**What the task requires**
When a line below contains the string "will", show that line.

Collected data
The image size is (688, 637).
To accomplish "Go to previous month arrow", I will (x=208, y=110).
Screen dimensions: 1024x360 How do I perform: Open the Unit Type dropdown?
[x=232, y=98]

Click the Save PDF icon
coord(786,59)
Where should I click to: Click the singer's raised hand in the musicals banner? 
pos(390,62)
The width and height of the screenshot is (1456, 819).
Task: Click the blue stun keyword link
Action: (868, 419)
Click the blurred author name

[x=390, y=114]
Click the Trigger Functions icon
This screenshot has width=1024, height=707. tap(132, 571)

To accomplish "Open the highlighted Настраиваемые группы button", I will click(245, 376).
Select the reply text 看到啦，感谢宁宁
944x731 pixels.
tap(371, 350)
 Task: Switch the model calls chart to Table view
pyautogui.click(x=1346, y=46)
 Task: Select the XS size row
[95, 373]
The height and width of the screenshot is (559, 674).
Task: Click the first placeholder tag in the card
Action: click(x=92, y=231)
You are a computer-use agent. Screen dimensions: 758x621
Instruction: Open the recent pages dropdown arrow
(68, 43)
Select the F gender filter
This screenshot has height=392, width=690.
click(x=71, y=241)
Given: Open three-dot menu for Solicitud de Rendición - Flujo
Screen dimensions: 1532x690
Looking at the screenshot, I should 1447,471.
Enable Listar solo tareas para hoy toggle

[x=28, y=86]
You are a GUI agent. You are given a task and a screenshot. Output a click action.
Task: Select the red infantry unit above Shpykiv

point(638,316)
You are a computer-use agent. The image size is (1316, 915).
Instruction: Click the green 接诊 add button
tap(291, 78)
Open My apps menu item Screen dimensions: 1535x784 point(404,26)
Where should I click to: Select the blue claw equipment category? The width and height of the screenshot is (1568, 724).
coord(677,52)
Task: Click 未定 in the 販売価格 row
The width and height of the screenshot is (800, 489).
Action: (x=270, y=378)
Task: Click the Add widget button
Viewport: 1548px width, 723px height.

**Completed exercise**
To accomplish "Go to previous month arrow", I will (x=208, y=110).
To accomplish "Open the highlighted Настраиваемые группы button", I will click(245, 376).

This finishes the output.